Thursday, May 19, 2005

A Weird Thing

Tonight after banquet and partying and general madness that ensued, I went back to my dorm. I knew that in my partying I was ignoring a bunch of stuff I needed to do - sign Impressions, clean up dorm, pack stuff, take care of some choir stuff - and when I got back here and saw all that demanded my attention, all the junk and stuff I had accumulated over six weeks that I had to organize and pack up, it looked overwhelming and I quickly became frazzled. It was partly because I didn't feel resolution here at the end of Bible School, mostly regarding to the choir and copyrights and not having the recording experience that I wanted.

Then it dawned on me: just leave SMBI on Saturday instead of Friday. What a genius, freeing, beautiful idea! No need to rush around and work myself all up when I can stay here and have a relatively leisure day here to get organized, relax, and hang out with what are left of my friends. And my hosts in Virginia are indifferent if I show up Friday or Saturday.

Oh, that made me feel so good.

I'm not sure if you can figure out why this is such a significant point in calming my raging restlessness tonight, but it sure did. One of the things I covet is relaxation, and I don't like to be just totally swamped and overwhelmed. Well, I found an antidote to that for at least one day.

1 Comments:

At 8:45 AM, Blogger Dave said...
++++++++++++++++++++
TASKS TO PERFORM —
a) How would you put the sentence "What a genius, freeing, beautiful idea!" from the blog post into Spanish?
b) Can you copy the stretch of the blog post from "Then it dawned" through "AM, Blogger Dave said..." word for word?

STORED DATA —
++++++++++++++++++++
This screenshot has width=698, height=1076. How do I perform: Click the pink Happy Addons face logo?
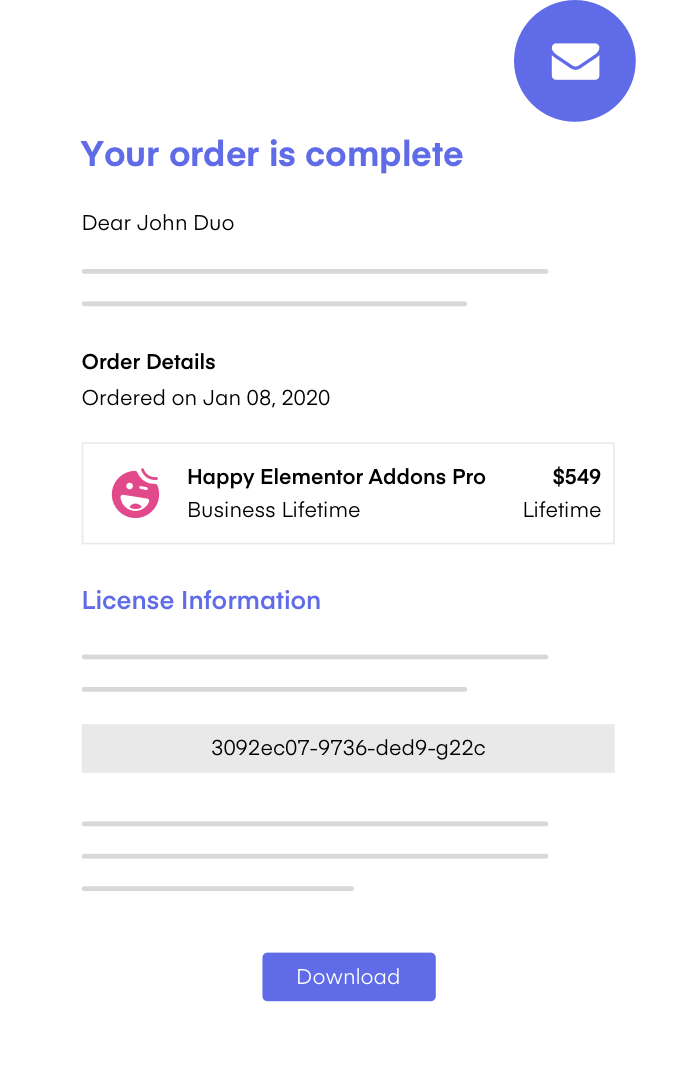(136, 493)
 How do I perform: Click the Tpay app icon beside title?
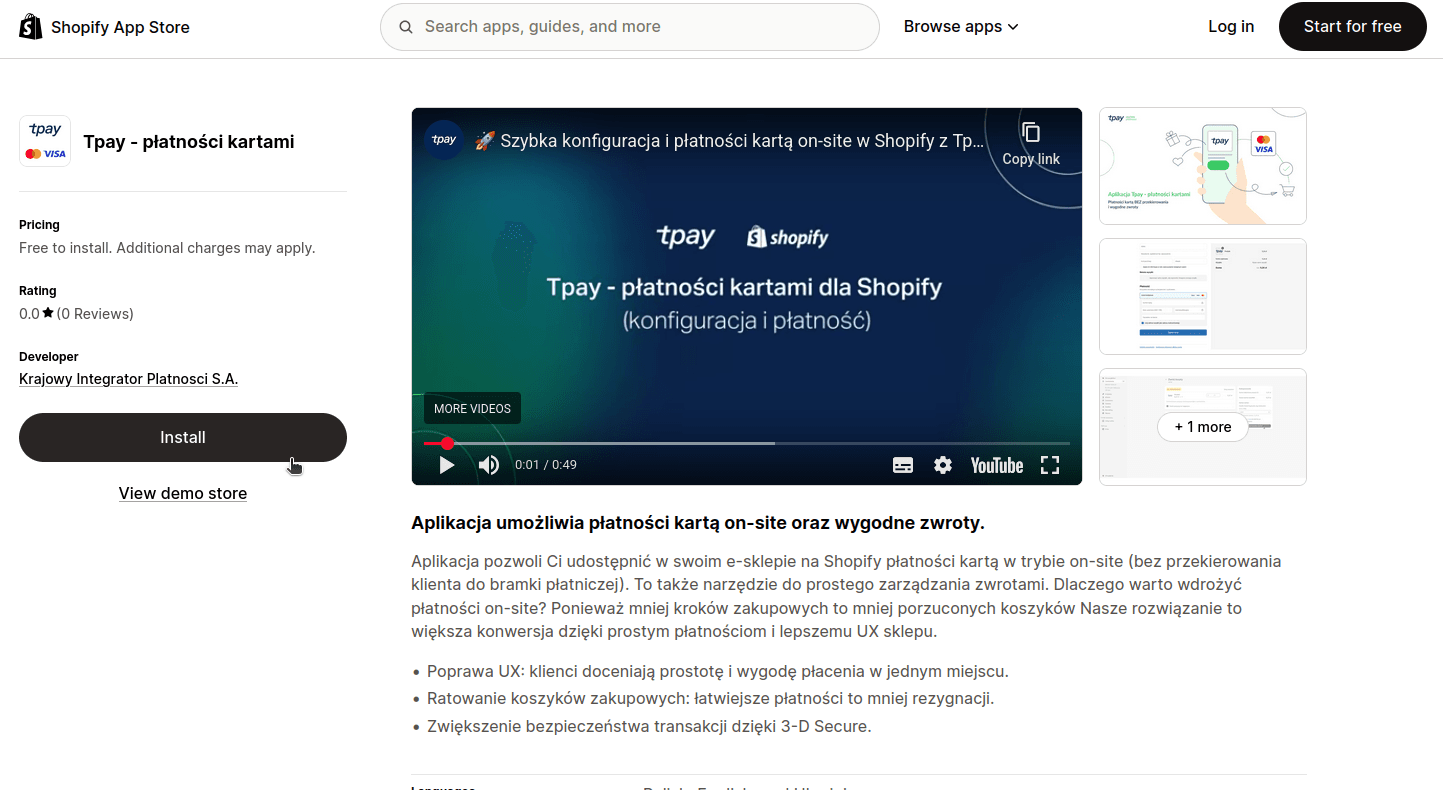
++++++++++++++++++++
SOLUTIONS BY TASK —
a) ¡Qué idea tan genial, liberadora y hermosa!

b)
Then it dawned on me: just leave SMBI on Saturday instead of Friday. What a genius, freeing, beautiful idea! No need to rush around and work myself all up when I can stay here and have a relatively leisure day here to get organized, relax, and hang out with what are left of my friends. And my hosts in Virginia are indifferent if I show up Friday or Saturday.

Oh, that made me feel so good.

I'm not sure if you can figure out why this is such a significant point in calming my raging restlessness tonight, but it sure did. One of the things I covet is relaxation, and I don't like to be just totally swamped and overwhelmed. Well, I found an antidote to that for at least one day.

1 Comments:

At 8:45 AM, Blogger Dave said...